Qué tienen en común las ejecuciones suscitadas en la capital michoacana y en la comunidad de Tarecuato, municipio de Tangamandapio, en los casos conocidos como Cantina 25 y Tarecuato, bueno, que ambas fueron realizadas por sicarios del crimen organizado.
Sin embargo, aparte de agregar que las dos lamentables situaciones tienen en común el gran impacto mediático que han logrado despertar, hasta el momento, los motivos ya no son coincidentes, el primero se habla de una venganza más dirigida y en el segundo de una confusión.
Y sin perder de vista que en el caso de la Cantina 25 las investigaciones ya están muy avanzadas con la descripción de varios de los autores materiales, si bien las fiscalías, federal y la michoacana, tienen sus áreas bien definidas, extraña que no se anuncie una coordinación oficial.
A todo ello hay que anotar las lamentables declaraciones de las autoridades, en el primer caso al establecer que hay no habría porqué preocuparse por cuidar a los jóvenes alcoholizados y en el segundo que las víctimas no debieron entrar a un territorio es disputa criminal.

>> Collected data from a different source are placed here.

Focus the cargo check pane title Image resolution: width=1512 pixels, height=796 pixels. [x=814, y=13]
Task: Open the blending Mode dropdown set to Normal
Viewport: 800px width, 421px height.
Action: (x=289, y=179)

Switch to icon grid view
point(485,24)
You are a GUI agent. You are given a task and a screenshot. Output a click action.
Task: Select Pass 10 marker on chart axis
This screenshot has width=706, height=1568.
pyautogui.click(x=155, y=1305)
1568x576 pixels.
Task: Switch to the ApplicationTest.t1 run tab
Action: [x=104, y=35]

Los dos casos que no solo falta que se esclarezcan, sino que se capture a los autores materiales e intelectuales de las muertes de los jóvenes, conmocionaron en especial a la sociedad michoacana, más el de la Cantina 25 por situarse en la capital michoacana, en un conocido antro.
Pero, pero, a diferencia del citado, el caso que se está volviendo una bola de nieve es el de Tarecuato, porque se ubicó en una comunidad indígena purépecha y tras la sorpresa, organizaciones y autoridades reaccionan y claman justicia, una reacción que irá subiendo de tono.